__What is being asked__
Look at the data below and print exactly the lines from its first line through the line with "Mattress (338, 135)"; the pictures stay out of the copy.

[Stored records]
++++++++++++++++++++

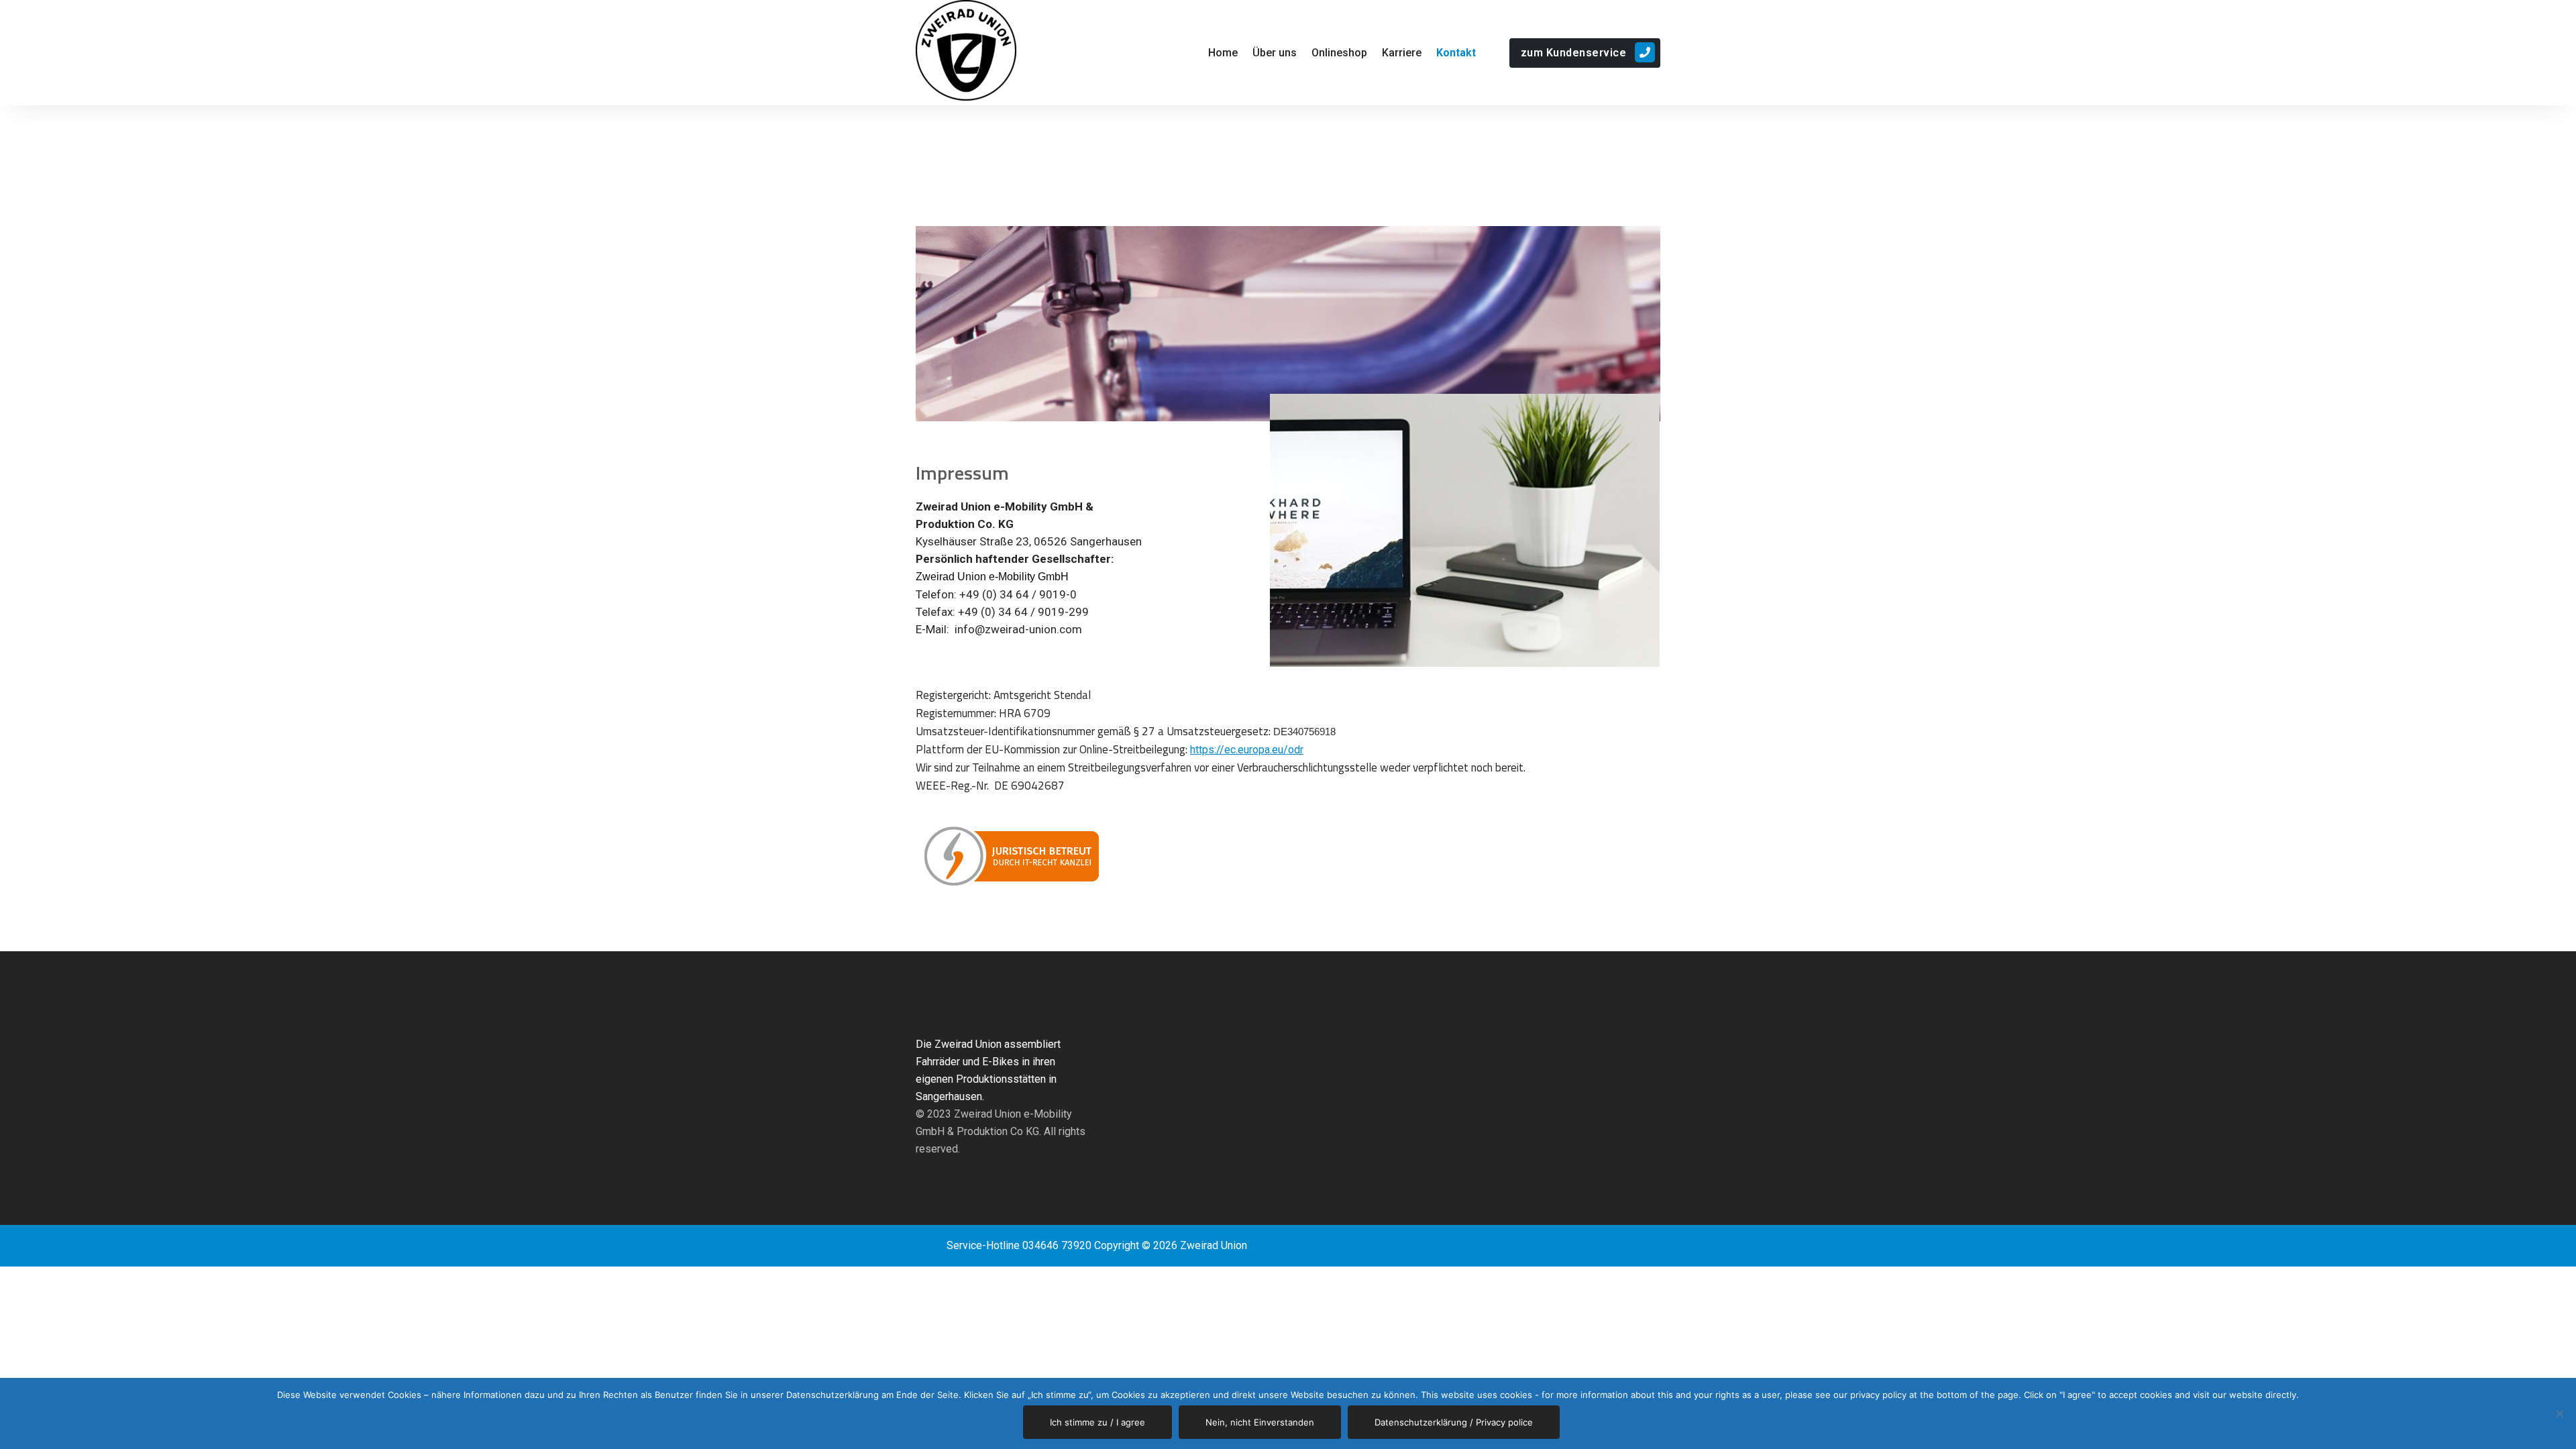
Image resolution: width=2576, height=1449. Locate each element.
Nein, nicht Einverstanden (1259, 1422)
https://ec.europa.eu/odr (1246, 749)
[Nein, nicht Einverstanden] (2559, 1413)
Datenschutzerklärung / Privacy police (1454, 1422)
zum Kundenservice (1574, 52)
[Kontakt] (1459, 53)
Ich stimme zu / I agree (1097, 1422)
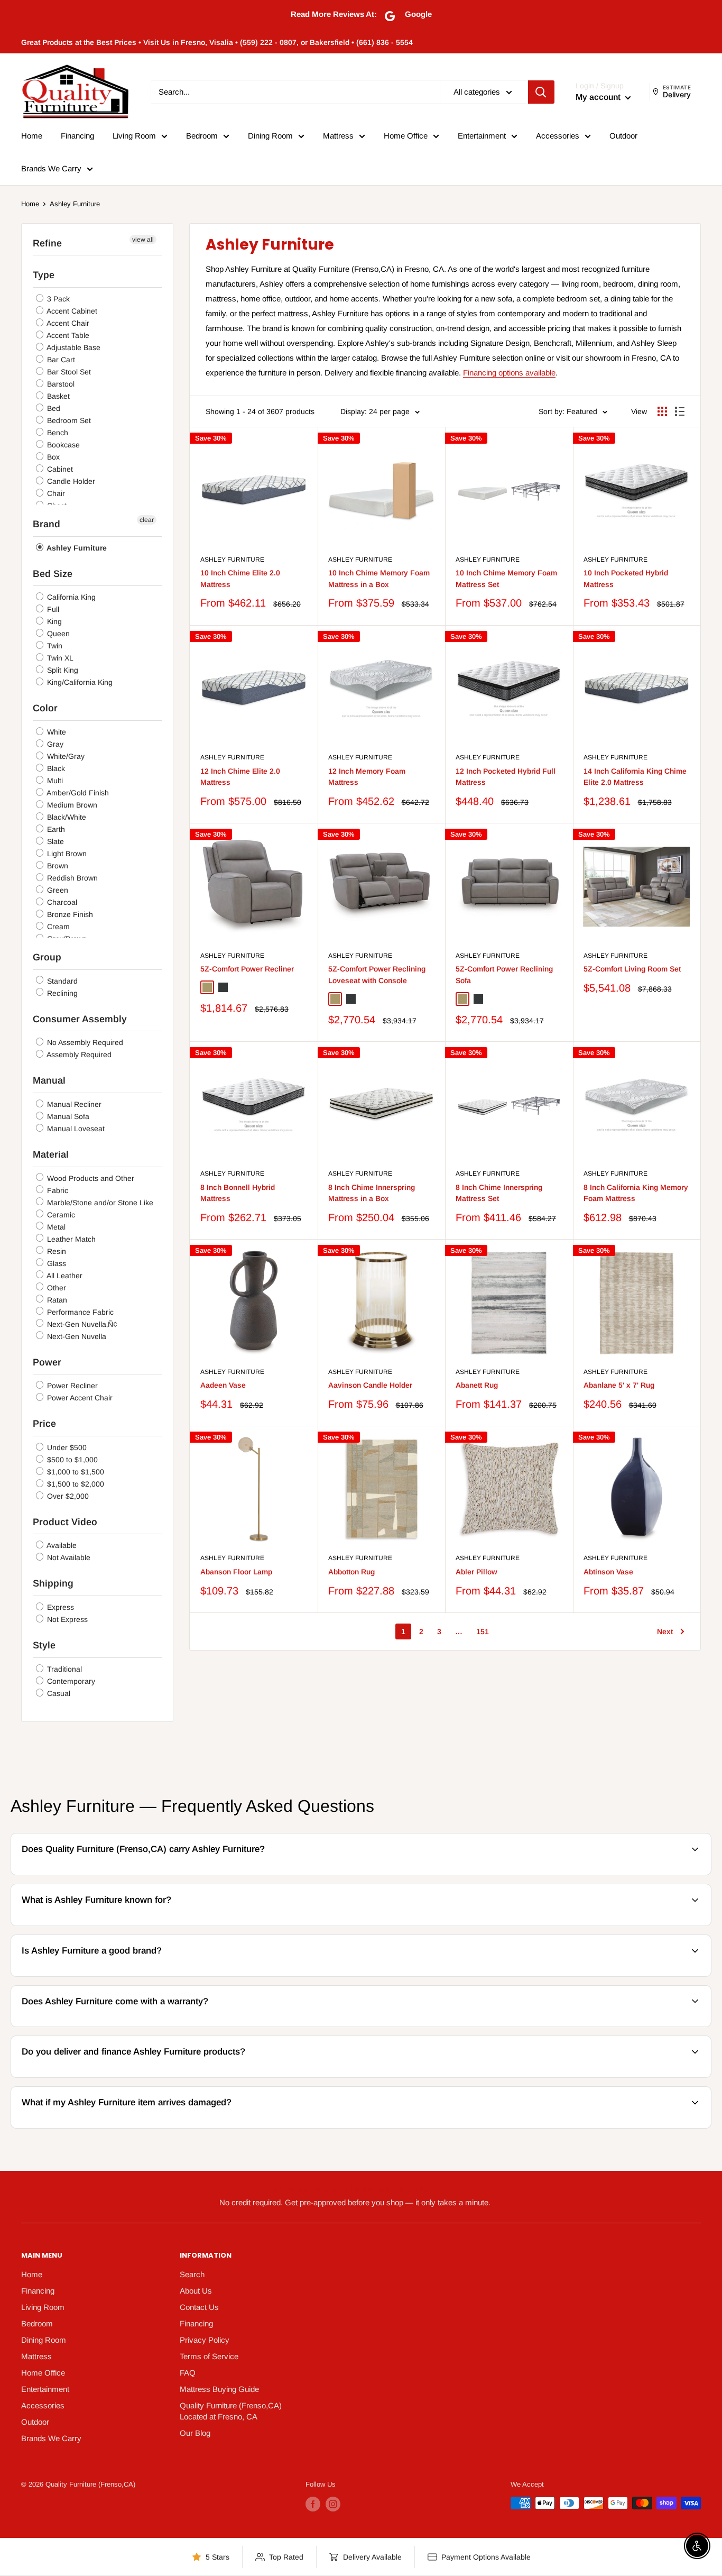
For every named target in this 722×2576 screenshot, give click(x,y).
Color (45, 708)
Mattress (338, 135)
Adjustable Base (72, 347)
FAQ (188, 2372)
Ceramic (60, 1215)
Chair (55, 493)
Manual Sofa (67, 1116)
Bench (56, 432)
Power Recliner (71, 1385)
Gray (54, 744)
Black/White (65, 817)
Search (192, 2274)
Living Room (134, 135)
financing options (126, 2075)
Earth (55, 829)
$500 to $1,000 (71, 1459)
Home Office (406, 135)
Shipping (53, 1583)
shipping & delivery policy (473, 2075)
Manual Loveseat (75, 1128)
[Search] (541, 92)
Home (31, 135)
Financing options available (509, 372)
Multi (54, 780)
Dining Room (270, 135)
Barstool (60, 384)
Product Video (65, 1522)
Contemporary (70, 1681)
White (55, 732)
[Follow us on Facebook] (313, 2504)
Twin (53, 645)
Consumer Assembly (80, 1019)
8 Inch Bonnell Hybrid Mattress (237, 1193)
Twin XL (59, 658)
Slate (54, 841)
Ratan (56, 1300)
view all (143, 239)
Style (44, 1645)
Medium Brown (71, 805)
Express (59, 1607)
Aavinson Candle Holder (370, 1385)
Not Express (66, 1619)
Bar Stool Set (68, 372)
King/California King (79, 682)
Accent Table (67, 335)
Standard (61, 981)
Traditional (63, 1669)
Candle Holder (70, 481)
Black (55, 768)
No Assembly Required (84, 1042)
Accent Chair (67, 323)
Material (51, 1154)
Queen (57, 633)
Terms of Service (209, 2356)
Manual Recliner (73, 1104)
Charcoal (61, 902)
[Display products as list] (679, 411)
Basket (57, 396)
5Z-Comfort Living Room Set (632, 969)
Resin (55, 1251)
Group (47, 957)
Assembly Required (78, 1054)
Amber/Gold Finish (77, 793)
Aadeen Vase (223, 1385)
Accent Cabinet (71, 311)
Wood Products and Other (89, 1178)
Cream (57, 926)
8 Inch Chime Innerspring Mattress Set (499, 1193)
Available (61, 1545)
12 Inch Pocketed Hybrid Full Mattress (506, 777)
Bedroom (202, 135)
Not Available (67, 1557)
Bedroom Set (68, 420)
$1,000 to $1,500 (74, 1472)
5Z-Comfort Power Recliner (247, 969)
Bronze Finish (69, 914)
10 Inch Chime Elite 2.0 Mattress (240, 579)
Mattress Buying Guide (219, 2389)
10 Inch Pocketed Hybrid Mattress (626, 579)
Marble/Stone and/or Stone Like (99, 1202)
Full (52, 609)
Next (665, 1631)
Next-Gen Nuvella (75, 1336)
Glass (55, 1263)
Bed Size (52, 574)
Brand (46, 524)
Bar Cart (60, 359)
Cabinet (59, 469)
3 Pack (57, 299)
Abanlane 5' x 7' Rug (619, 1385)
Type (43, 275)
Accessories (557, 135)
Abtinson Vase (608, 1571)
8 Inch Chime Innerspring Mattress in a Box (371, 1193)
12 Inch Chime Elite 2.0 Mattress (240, 777)
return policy (638, 2126)
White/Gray (65, 756)
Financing (77, 135)
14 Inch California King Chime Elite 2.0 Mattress (635, 777)
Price (44, 1423)
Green (56, 890)
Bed (52, 408)
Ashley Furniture (75, 204)
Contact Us (199, 2307)
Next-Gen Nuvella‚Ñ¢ (81, 1324)
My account (599, 97)
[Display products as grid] (662, 411)
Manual (49, 1080)
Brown (56, 865)
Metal (55, 1227)
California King (70, 597)
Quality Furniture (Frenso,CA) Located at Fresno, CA (231, 2411)
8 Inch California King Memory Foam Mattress (636, 1193)
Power (47, 1362)
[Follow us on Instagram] (333, 2504)
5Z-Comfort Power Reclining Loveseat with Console (376, 975)
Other (55, 1288)
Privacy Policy (204, 2339)
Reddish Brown (71, 878)
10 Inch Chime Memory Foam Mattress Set (506, 579)
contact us (642, 2025)
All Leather (63, 1275)
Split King (61, 670)
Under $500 (66, 1447)
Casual (57, 1693)
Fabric (56, 1190)
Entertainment (482, 135)
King (53, 621)
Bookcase (62, 445)
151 (482, 1631)
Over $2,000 (67, 1496)
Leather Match (70, 1239)
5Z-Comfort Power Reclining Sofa (504, 975)
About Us (196, 2290)
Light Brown (66, 853)
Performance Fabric (79, 1312)
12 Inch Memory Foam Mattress (366, 777)
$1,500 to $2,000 (74, 1484)
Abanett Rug (477, 1385)
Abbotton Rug (351, 1571)
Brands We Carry (51, 168)
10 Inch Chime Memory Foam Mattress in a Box (379, 579)
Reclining (61, 993)
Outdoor (623, 135)
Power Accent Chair (79, 1398)
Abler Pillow (476, 1571)
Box (52, 457)
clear (147, 520)
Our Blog (195, 2432)
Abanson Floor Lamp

++++++++++++++++++++

__The completed task__
Image resolution: width=2576, height=1449. Locate each element.
Nein, nicht Einverstanden (1259, 1422)
https://ec.europa.eu/odr (1246, 749)
[Nein, nicht Einverstanden] (2559, 1413)
Datenschutzerklärung / Privacy police (1454, 1422)
zum Kundenservice (1574, 52)
[Kontakt] (1459, 53)
Ich stimme zu / I agree (1097, 1422)
For every named target in this 722×2576 screenshot, give click(x,y).
Color (45, 708)
Mattress (338, 135)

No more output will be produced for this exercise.